Ann Eveleth
WARM sun chased the shadows from the hills around Mandini on the KwaZulu-Natal north coast last Sunday, but all that lit the main rondawel of the Shandu kraal was the glimmer of a single white candle burned in memory of the two young men gunned down there last week.
Women mourning on straw mats in the dark room stopped to re-enact the the 30-minute shooting spree last Tuesday. Crouching on the floor to show how she saved five young children from the attackers who banged their weapons on the rondawel door, the grieving mother, Theresa Shandu, scowled at a mention of the peace initiative announced four months ago in the blood-soaked province.
Political leaders, she said, “like to talk about peace and happiness, but it’s only because their busy bribing each other. What kind of peace is this?” she demanded.
Her 20-year-old son Petersen Shandu died after a bullet pierced his neck. He had been playing cards with his brothers when he was shot. Sbongiseni (18) died in a hail of bullets trying to escape into the darkness.

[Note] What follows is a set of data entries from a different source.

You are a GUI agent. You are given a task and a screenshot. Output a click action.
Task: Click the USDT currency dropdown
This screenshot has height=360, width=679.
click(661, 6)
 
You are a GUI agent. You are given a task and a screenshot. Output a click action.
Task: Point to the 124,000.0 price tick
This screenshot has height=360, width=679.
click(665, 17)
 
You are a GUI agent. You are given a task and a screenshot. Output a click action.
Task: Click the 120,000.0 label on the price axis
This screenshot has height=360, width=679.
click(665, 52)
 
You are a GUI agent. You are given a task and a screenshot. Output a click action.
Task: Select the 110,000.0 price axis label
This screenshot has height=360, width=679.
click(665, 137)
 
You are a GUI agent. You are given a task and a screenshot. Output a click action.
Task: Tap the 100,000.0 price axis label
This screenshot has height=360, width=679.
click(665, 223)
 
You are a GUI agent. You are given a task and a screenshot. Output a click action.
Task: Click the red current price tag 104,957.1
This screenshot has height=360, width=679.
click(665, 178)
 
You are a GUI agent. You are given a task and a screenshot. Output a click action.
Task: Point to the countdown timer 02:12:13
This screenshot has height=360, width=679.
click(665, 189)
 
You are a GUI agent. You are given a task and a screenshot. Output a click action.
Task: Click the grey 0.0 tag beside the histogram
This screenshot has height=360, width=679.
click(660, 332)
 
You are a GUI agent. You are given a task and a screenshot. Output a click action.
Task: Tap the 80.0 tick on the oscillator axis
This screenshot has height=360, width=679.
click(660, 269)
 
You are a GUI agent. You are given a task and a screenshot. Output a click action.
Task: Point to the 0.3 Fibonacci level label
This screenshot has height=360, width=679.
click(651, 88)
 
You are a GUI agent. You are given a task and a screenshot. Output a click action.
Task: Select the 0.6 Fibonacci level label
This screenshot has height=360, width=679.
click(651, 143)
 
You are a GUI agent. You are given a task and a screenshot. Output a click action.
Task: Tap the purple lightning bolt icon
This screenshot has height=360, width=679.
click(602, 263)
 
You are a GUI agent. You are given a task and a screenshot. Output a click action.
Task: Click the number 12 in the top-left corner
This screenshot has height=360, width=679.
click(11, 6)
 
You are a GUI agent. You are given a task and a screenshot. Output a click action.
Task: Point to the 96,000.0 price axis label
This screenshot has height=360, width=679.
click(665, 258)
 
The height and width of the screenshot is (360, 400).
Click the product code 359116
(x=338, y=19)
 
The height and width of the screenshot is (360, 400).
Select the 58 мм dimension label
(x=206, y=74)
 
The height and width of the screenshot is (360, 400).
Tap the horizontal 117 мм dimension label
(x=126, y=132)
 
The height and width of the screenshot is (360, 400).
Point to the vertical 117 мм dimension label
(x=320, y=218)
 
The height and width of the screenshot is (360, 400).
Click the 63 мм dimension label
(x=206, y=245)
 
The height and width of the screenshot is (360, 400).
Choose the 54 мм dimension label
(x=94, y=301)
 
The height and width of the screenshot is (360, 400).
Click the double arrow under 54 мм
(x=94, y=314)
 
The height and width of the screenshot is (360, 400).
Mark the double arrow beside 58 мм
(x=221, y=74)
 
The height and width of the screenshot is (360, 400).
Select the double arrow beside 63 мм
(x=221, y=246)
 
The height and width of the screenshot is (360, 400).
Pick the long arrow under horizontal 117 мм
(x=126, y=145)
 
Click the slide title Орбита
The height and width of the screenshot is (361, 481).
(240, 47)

Their brother Bongkosi and neighbour Thili managed to elude the gunmen, while Sonny-Boy hid behind the door and watched a man who threatened to kill him two days earlier search the room with a torch.
“I was down by the river last Sunday when he shouted to me that `We’re coming to shoot you because you are amaqabane [comrades] and we don’t need amaqabane in this part of KwaZulu’,” Sonny-Boy recalled.
The mourning women said the alleged attack leader – an Inkatha Freedom Party leader from a neighbouring tribal area, out on bail for a massacre in town last year – named three families in the area when he issued his threat: “They marked all the ANC [African National Congress] in the area. We are afraid. Please bring the SANDF [South African National Defence Force] here. They are our only hope,” they pleaded.
The survivors say they do not trust the police, who failed to take their statements last week, instructing them to appear at the former KwaZulu Police station in the nearby ANC-dominated township of Sundumbili: “We don’t believe the police at Sundumbili want to find the truth. There are so many cases that happen here and we tell them who is causing the trouble but they don’t do anything. If they catch someone we see him out again after a short time,” charged Sonny-Boy.
It is not the first time such charges have been levelled by ANC supporters. Earlier last Tuesday, Moses Gumede was shot dead in his driveway. It took two day before police from Empangeni came to take a statement from his wife Jabu.
Local police on the scene picked up the empty cartridges “with their bare hands”, drew no markers on the pavement and took no pictures of the bloody scene, she said. The slain Gumede, a former Cosatu shop steward, had been a witness to an IFP-aligned co- worker’s murder of his own daughter earlier this year, allegedly during an attempt to shoot his wife.
A recent police audit belies the suggestion that police are simply over-stretched and under-staffed. Sundumbili, unlike most stations in the province, is over-staffed, with 156 uniformed members to the recommended 63, including three times the recommended sergeants and constables.
Perceptions of police bias and inefficiency are compounded by the presence of at least 10 Caprivi trainees at the station, whose names and ranks from constable to detective- sergeant were confirmed this week by the station commander, Superintendent Mandla Mchunu.
Durban Supreme Court Judge Nick van der Reyden last year ordered an investigation into cover-up allegations levelled at Mchunu by one of three self-confessed hit-squad members in the Esikhawini hit-squad trial.
Network of Independent Monitors north coast field-worker Anton Pestana said the policing situation in the area was aggravated by the recent withdrawal of a Public Order Policing Unit (Popu) based in the neighbouring industrial town of Isithebe: “People had begun to trust this unit, but now they have returned to their Mtubatuba base. Other members of the unit are now patrolling the area and they are allegedly working together with local self-protection units under the leadership of IFP councillor Robert Mdletshe,” he said. Repeated allegations of torture have been levelled against members of the Mtubatuba-based Popu, known as Unit 33, but no action has been taken.
Pestana said the unit was now perceived to be assisting IFP elements intent on consolidating the party’s support, with refugees fleeing two IFP-led tribal areas to the virtually empty land of chief Jeffrey Ncgobo: “Most of the displacees are not fleeing the SPUs as much as fleeing Popu. We have witness reports of white men with black painted faces taking part in attacks together with SPUs,” he said.
A representative of the north coast National Investigation Task Unit (NITU) assigned to probe political violence in the area confirmed the reports, and said the “old networks returned to their activities” during the three-month absence of unit leader Captain Mandlenkosi Vilikazi, who was cleared last month of torture charges levelled by the IFP.
Formed to counter allegations of police bias following a massacre of 11 people in Isithebe last year, Vilikazi’s unit had brought relative calm to the area in its first months of operation. Last month the unit was on the verge of collapse under the leadership of four white policemen assigned to the unit in Vilikazi’s absence, the representative said.
“Suspects were granted bail without consultation, and people again became afraid to report cases. It would seem as though it’s going to happen all over again. In fact it already has,” he said.